» **INSTRUCTIONS TO FOLLOW**: Pictures stay out of the answer, but every line of the material must be restated exactly.

» **DATA TO PROCESS**:

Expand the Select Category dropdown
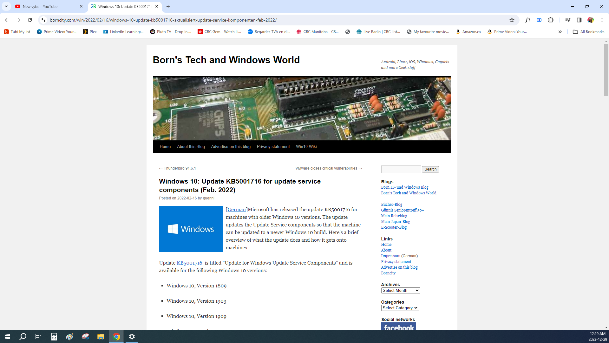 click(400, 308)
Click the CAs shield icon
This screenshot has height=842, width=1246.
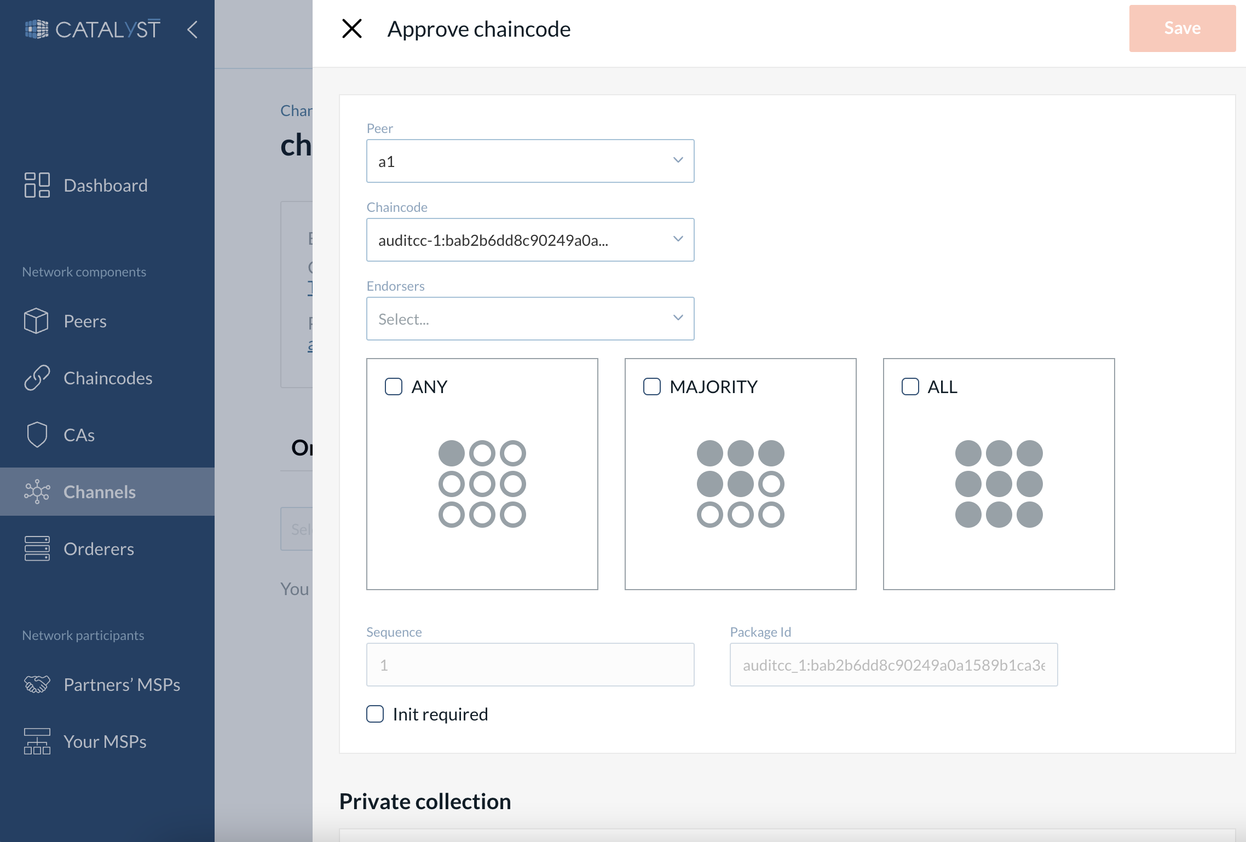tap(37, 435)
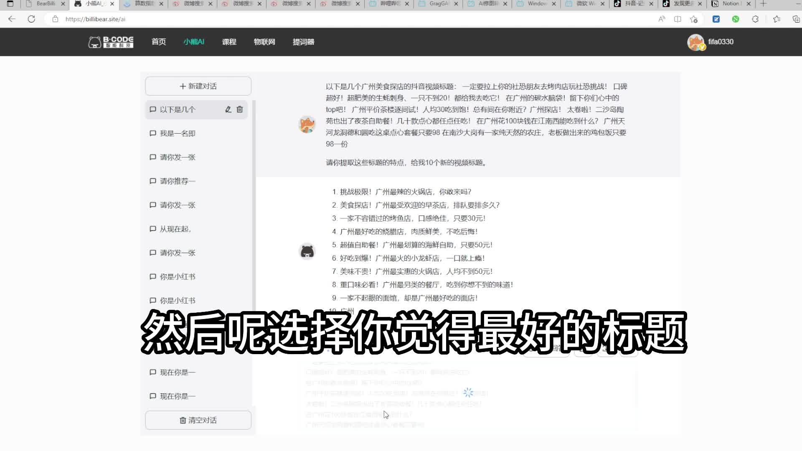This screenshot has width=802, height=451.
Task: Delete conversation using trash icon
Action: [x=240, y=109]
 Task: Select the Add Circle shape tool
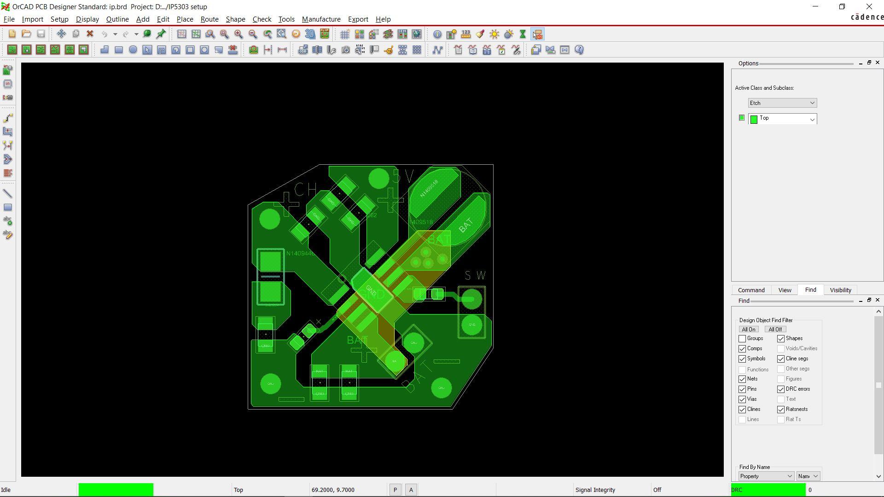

» **PROBLEM SOLUTION**:
Expand the Select Category dropdown
 click(400, 308)
Click the CAs shield icon
This screenshot has height=842, width=1246.
tap(37, 435)
This screenshot has width=802, height=451.
Task: Delete conversation using trash icon
Action: [x=240, y=109]
 Task: Select the Add Circle shape tool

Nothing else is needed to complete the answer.